'''
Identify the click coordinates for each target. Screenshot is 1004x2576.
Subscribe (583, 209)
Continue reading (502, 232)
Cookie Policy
'''
'''
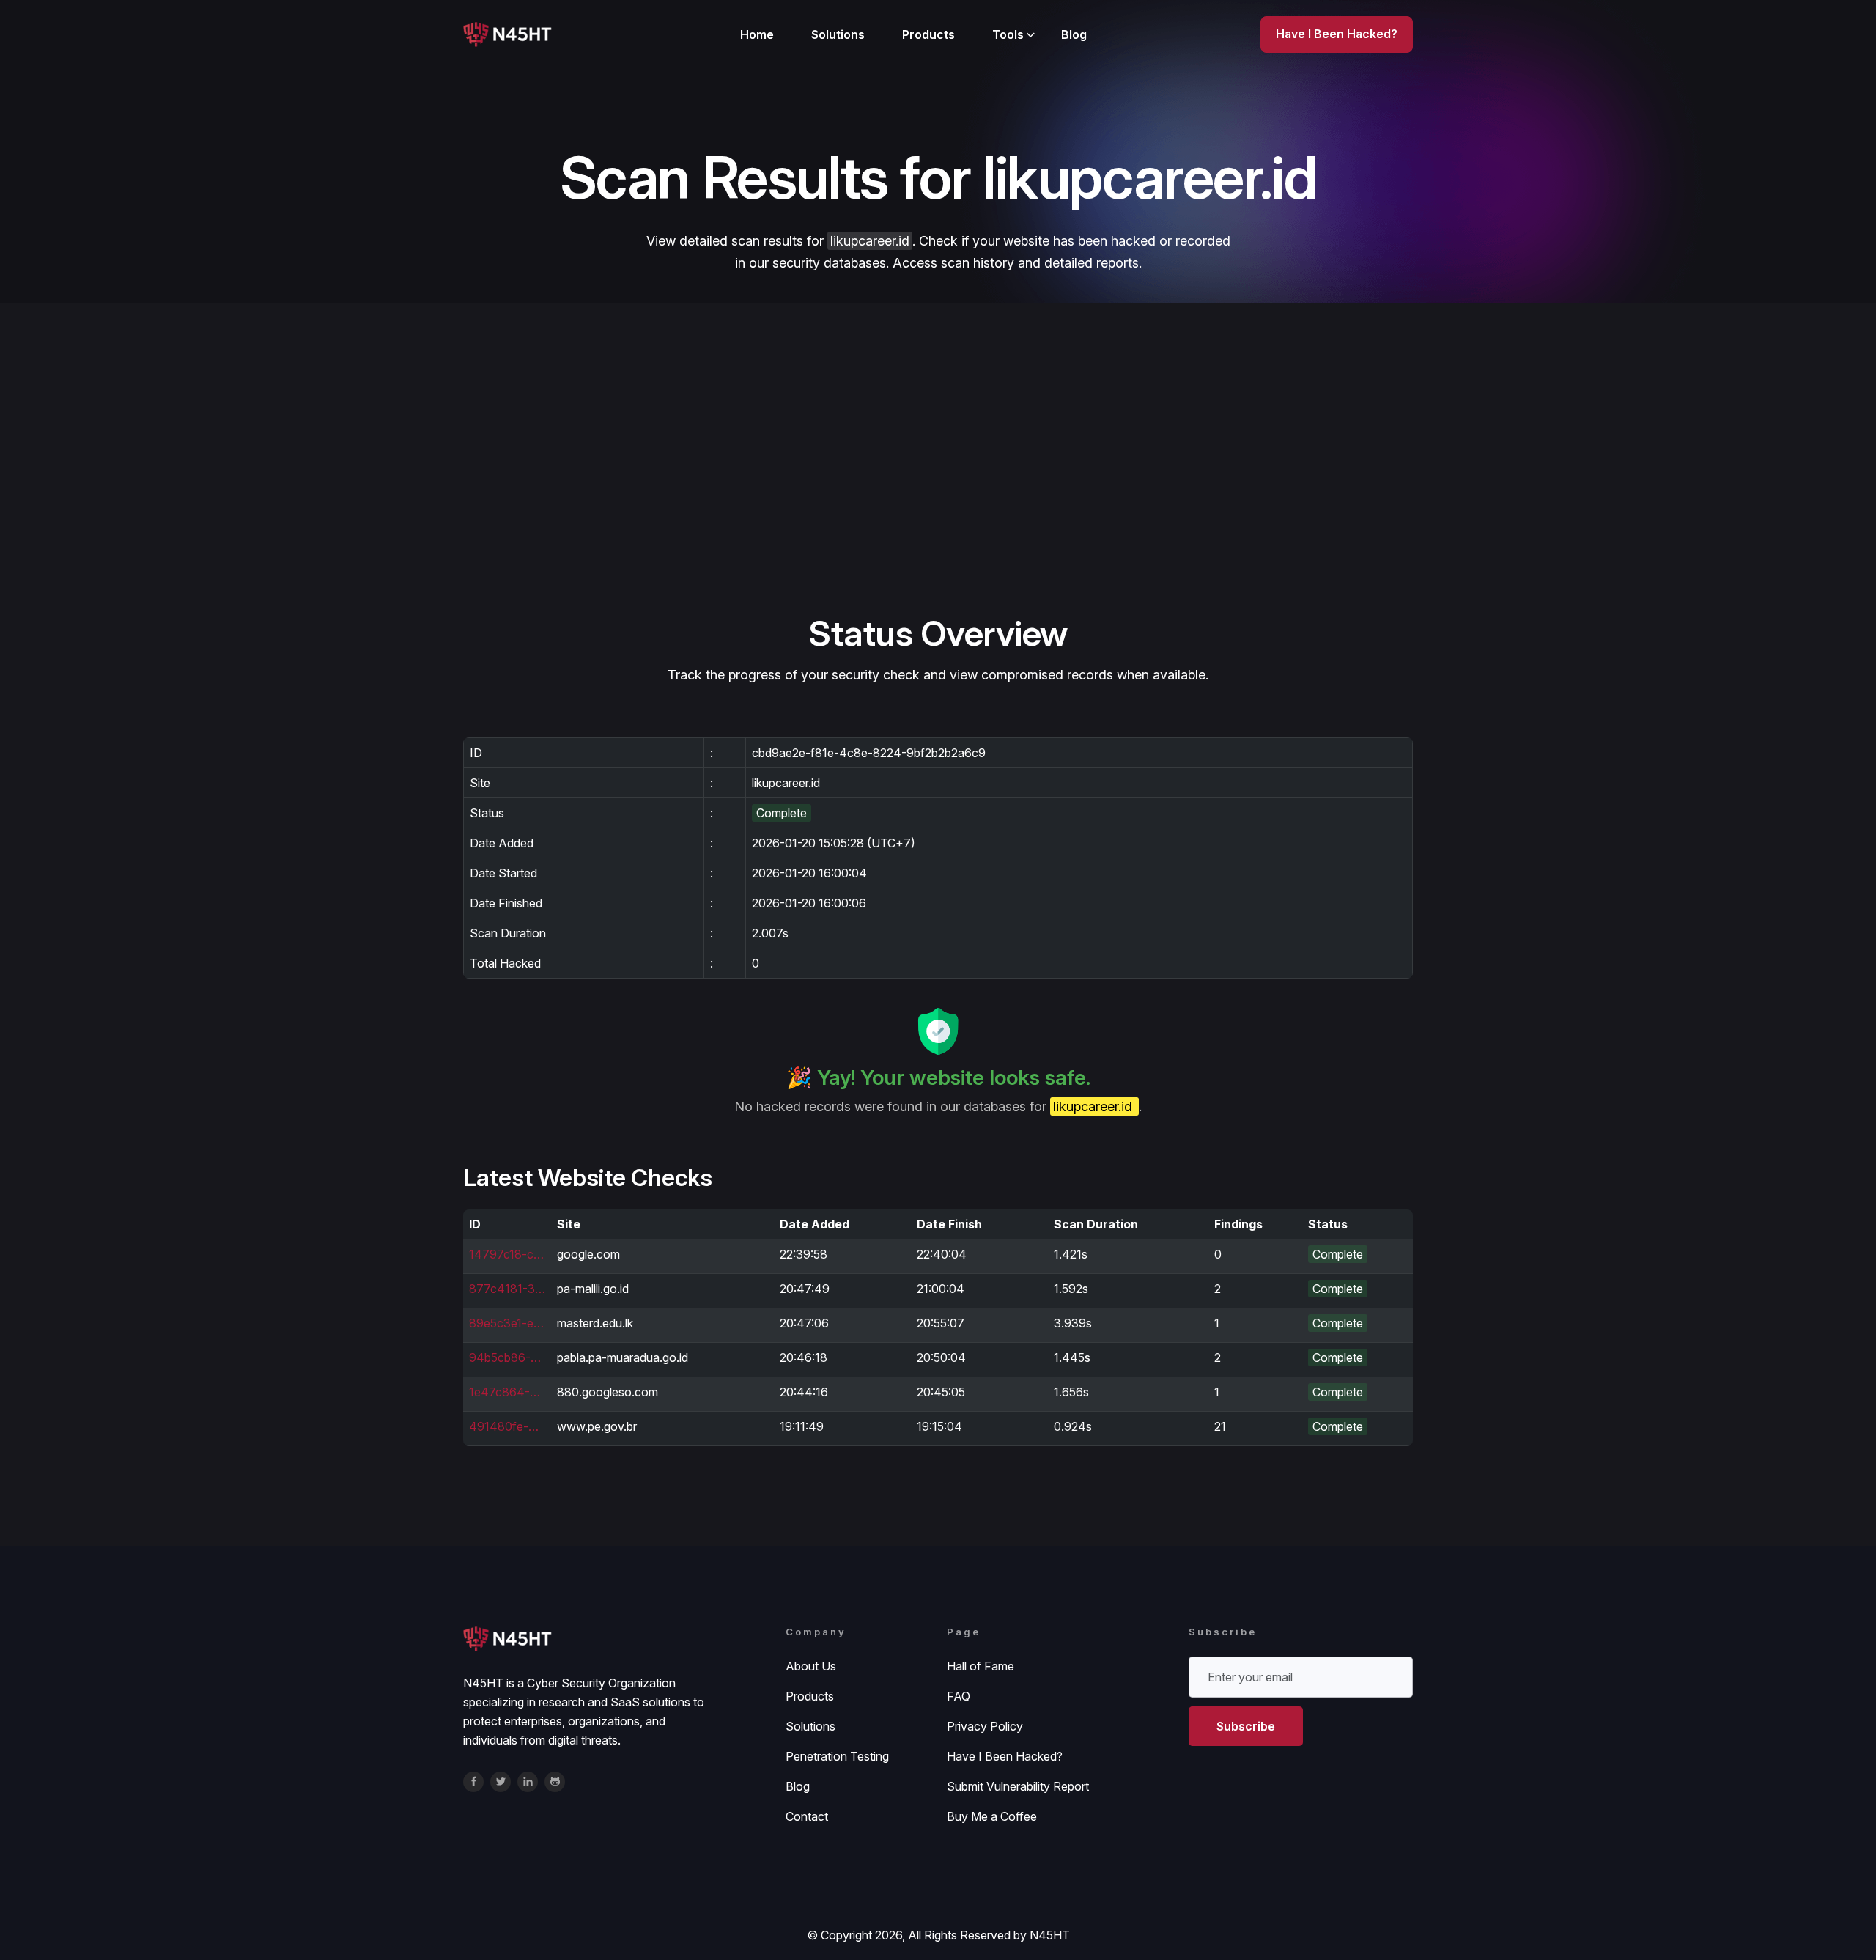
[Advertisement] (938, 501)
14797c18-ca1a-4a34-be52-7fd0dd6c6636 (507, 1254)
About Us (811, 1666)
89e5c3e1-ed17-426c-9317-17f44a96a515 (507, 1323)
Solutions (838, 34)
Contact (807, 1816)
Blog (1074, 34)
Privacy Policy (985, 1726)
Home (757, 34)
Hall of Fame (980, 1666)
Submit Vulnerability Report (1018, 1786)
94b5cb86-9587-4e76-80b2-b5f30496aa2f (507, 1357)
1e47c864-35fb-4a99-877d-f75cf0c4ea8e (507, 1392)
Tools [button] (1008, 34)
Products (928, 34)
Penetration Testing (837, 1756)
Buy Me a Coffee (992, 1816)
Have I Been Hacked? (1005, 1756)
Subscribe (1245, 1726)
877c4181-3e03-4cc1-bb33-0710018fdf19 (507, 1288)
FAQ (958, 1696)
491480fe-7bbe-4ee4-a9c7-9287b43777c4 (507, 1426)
'''
'''
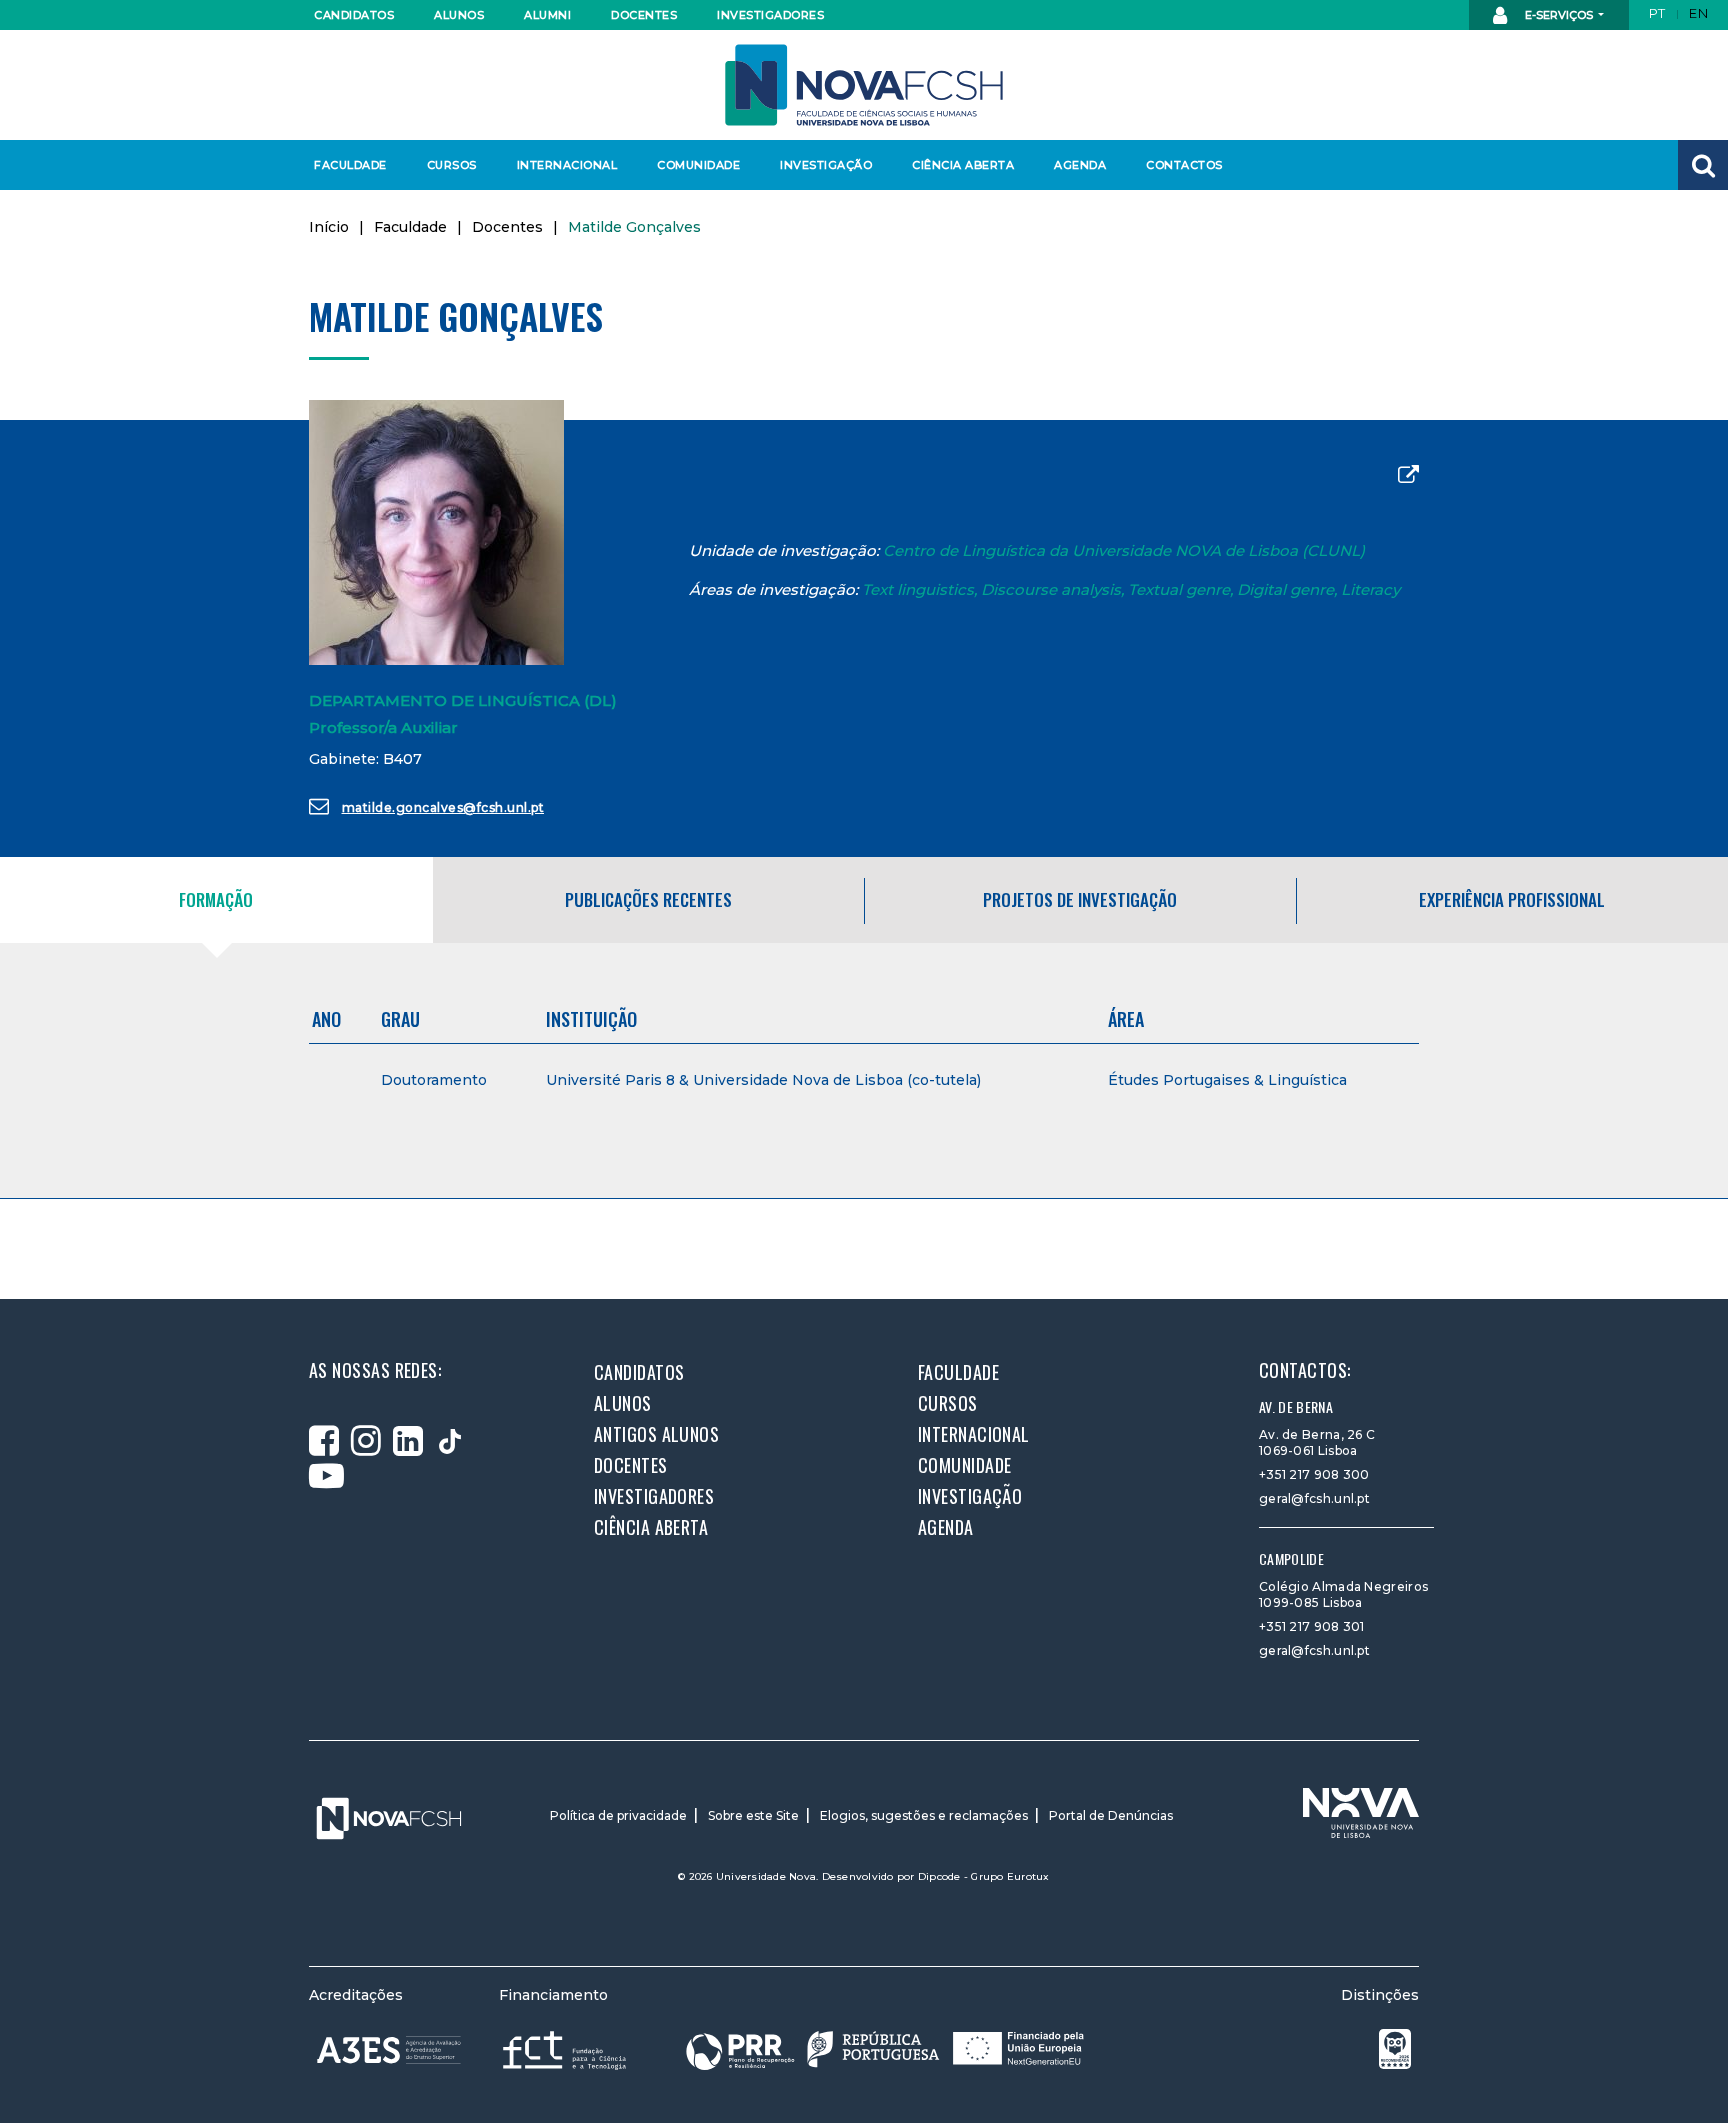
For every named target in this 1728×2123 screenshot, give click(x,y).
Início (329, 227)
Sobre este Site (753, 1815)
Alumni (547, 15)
'''
EXERCISE DETAILS:
For this task, write out exactly the lines of the entries above, starting at the line with "Hall of Fame (980, 1666)" and ending at the line with "FAQ (958, 1696)", both included, and no others.

SOLUTION FOR THIS PROBLEM:
Hall of Fame (980, 1666)
Submit Vulnerability Report (1018, 1786)
94b5cb86-9587-4e76-80b2-b5f30496aa2f (507, 1357)
1e47c864-35fb-4a99-877d-f75cf0c4ea8e (507, 1392)
Tools [button] (1008, 34)
Products (928, 34)
Penetration Testing (837, 1756)
Buy Me a Coffee (992, 1816)
Have I Been Hacked? (1005, 1756)
Subscribe (1245, 1726)
877c4181-3e03-4cc1-bb33-0710018fdf19 (507, 1288)
FAQ (958, 1696)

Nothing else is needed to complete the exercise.